━━━ Supplied material

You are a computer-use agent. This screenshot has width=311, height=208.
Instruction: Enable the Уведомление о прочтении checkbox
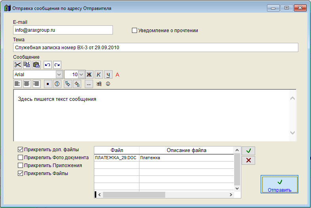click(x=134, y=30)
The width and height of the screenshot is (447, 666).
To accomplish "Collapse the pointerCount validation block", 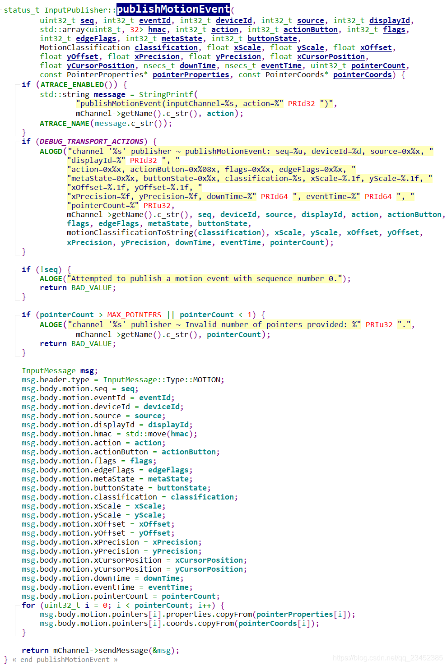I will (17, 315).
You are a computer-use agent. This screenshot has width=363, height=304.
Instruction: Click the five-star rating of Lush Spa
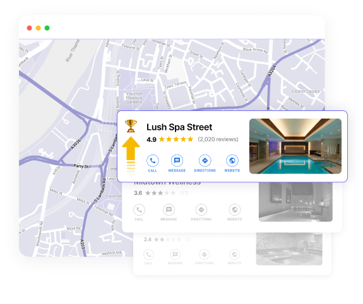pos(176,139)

━━━━━━
━━━ Supplied material

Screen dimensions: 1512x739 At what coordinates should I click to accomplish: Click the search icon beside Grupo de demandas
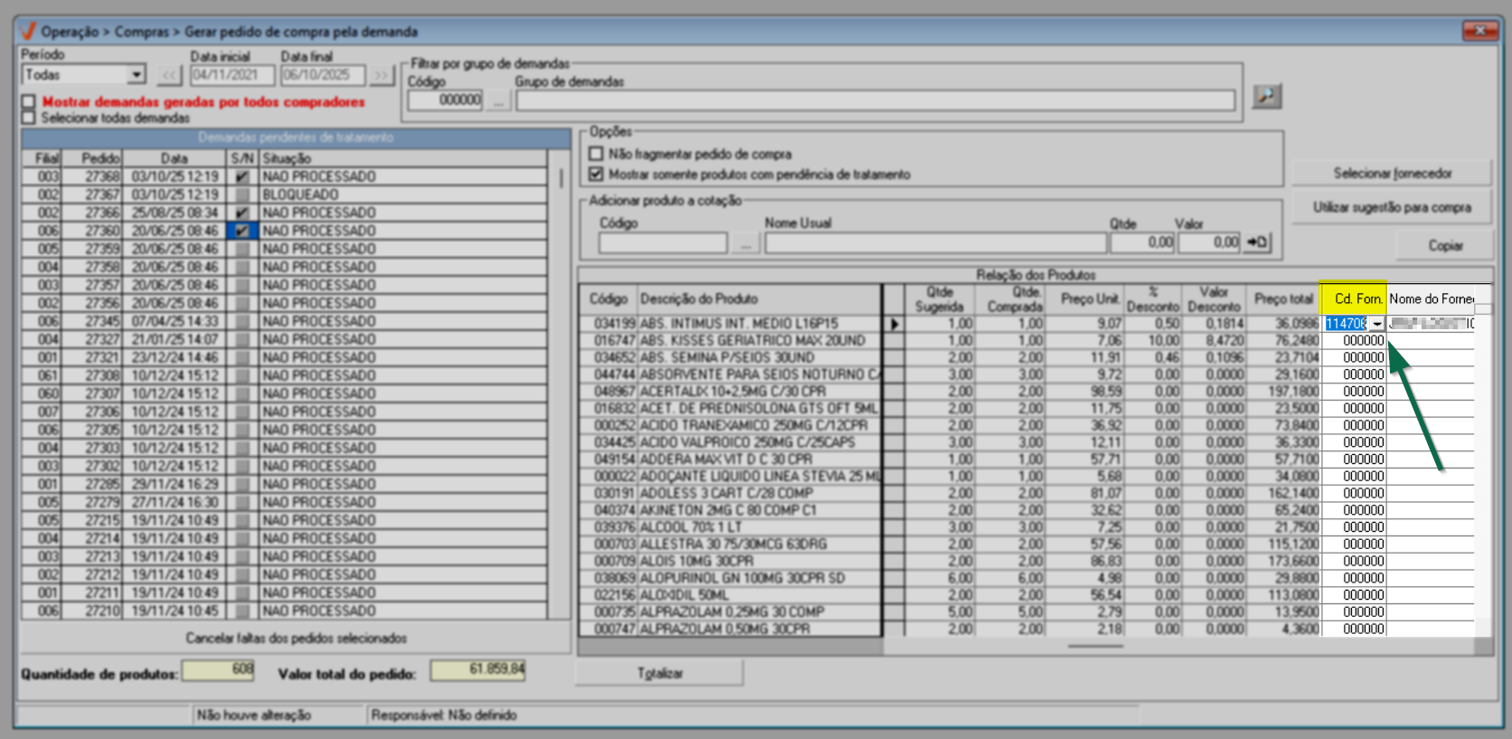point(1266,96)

━━━━━━

- _Instructions to follow_: Reproduce the lines from the one containing "Screen dimensions: 1512x739" to the one containing "point(1266,96)", both included, renaming "search icon" to "magnifier button" and keeping everything else the same. Omit the pictures from your answer.

- _Right answer_:
Screen dimensions: 1512x739 At what coordinates should I click to accomplish: Click the magnifier button beside Grupo de demandas
point(1266,96)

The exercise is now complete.